Krakowska policja rozbiła grupę fałszerzy pieniędzy. Zatrzymano sześć osób - w tym studenta jednej z krakowskich uczelni - które produkowały fałszywe banknoty 20-złotowe oraz monety 5-złotowe. W mieszkaniu jednego z zatrzymanych znaleziono też specjalną matrycę do odlewu 5-złotowego bilonu.

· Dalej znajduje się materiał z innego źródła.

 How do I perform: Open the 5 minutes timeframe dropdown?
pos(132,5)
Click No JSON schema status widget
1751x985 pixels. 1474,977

Jak powiedział nam rzecznik małopolskiej policji podinspektor Dariusz Nowak fałszywe pieniądze były rozprowadzane w sklepach i kawiarniach w małych miejscowościach na terenie całej Małopolski: "Sądzimy, że banknoty były najczęściej rozprowadzane w małych sklepikach, barach, być może też na stacjach benzynowych na terenie całej Małopolski, dlatego że taka jest właśnie praktyka przy wprowadzaniu fałszywych banknotów. Najczęściej wprowadza się je właśnie w małych miejscowościach. Fałszerze, dilerzy liczą na to, że obsługa tych sklepów, sprzedawcy będą mniej profesjonalni niż zawodowi kasjerzy czy bankowcy". Policja nie wyklucza kolejnych zatrzymań. Dodajmy, że za fałszowanie pieniędzy grozi kara do 10 lat więzienia.